本文抜粋:
シャ・リオンの謎

 最近知ったお気に入りの曲に『ヴィーナス&ブレイブス~魔女と女神と滅びの予言~』というゲームに使われている「Waltz for Ariah」があります。作曲者はエースコンバットなどの作曲も手掛けている小林啓樹さんですが、この曲に関しては、「シャ・リオン」という曲とメロディーが似ているという問題があったようです。JASRACの作品データベース検索において”Waltz for Ariah”で検索にかけると、シャ・リオンが出てきますが、どうやら現在はシャ・リオンを編曲したものだということで解決しているとのことらしいです。シャ・リオンという曲は大島ミチルさん作曲でエリさんが歌を歌っています。このエリさんというのは河井英里さんの旧芸名だそうで、ARIAのアテナの歌役をされていた方だと気づき、自分の知っている作品とつながって驚きました。

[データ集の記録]
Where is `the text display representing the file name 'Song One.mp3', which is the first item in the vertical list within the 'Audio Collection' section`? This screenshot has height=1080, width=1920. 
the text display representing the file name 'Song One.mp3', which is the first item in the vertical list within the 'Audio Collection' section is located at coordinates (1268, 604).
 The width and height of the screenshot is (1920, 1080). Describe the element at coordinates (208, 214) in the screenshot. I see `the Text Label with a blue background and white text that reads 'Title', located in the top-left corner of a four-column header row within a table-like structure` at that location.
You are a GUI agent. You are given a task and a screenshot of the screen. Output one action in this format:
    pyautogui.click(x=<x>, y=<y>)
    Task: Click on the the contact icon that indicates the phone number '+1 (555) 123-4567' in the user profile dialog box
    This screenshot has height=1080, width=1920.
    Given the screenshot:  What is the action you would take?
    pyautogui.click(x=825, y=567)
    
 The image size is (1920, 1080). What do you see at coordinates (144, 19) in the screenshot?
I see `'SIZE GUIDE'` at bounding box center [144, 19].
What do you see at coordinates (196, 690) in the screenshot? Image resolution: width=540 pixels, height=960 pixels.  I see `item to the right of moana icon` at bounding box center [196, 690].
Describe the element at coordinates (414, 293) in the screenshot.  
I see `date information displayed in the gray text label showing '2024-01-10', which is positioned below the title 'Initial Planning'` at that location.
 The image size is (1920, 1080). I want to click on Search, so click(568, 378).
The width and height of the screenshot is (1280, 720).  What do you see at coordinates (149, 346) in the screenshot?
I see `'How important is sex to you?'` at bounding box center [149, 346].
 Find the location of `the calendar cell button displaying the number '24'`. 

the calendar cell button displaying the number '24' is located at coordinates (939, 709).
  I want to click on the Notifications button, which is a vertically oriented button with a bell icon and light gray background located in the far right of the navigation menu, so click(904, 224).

設問:
[1] 本文の「最近知ったお気に入りの曲に」で始まる段落を、主な事実を残して箇条書きにまとめてください。
[2] 記録のうち「The width and height of the screenshot is (1280, 720).」を含む行から記録の最後の行までを、「行番号」と「内容」の2列からなるMarkdownの表に変換してください。両端の行も含め、空行は除いてください。
本文と記録は互いに無関係です。

解答一覧:
[1]
- 筆者が最近知ったお気に入りの曲「Waltz for Ariah」は、ゲーム『ヴィーナス&ブレイブス~魔女と女神と滅びの予言~』で使われている。
- 作曲者は、エースコンバットなどの作曲も手掛けている小林啓樹さん。
- この曲には「シャ・リオン」とメロディーが似ているという問題があったようだ。
- JASRACの作品データベースで「Waltz for Ariah」を検索するとシャ・リオンが出てくる。現在はシャ・リオンを編曲したものとして解決しているらしい。
- シャ・リオンは大島ミチルさんの作曲で、エリさんが歌っている。
- エリさんは河井英里さんの旧芸名だそうだ。筆者は、ARIAでアテナの歌役をしていた方だと気づき、自分の知っている作品とつながって驚いた。

[2]
| 行番号 | 内容 |
|---|---|
| 1 | The width and height of the screenshot is (1280, 720).  What do you see at coordinates (149, 346) in the screenshot? |
| 2 | I see `'How important is sex to you?'` at bounding box center [149, 346]. |
| 3 |  Find the location of `the calendar cell button displaying the number '24'`.  |
| 4 | the calendar cell button displaying the number '24' is located at coordinates (939, 709). |
| 5 |   I want to click on the Notifications button, which is a vertically oriented button with a bell icon and light gray background located in the far right of the navigation menu, so click(904, 224). |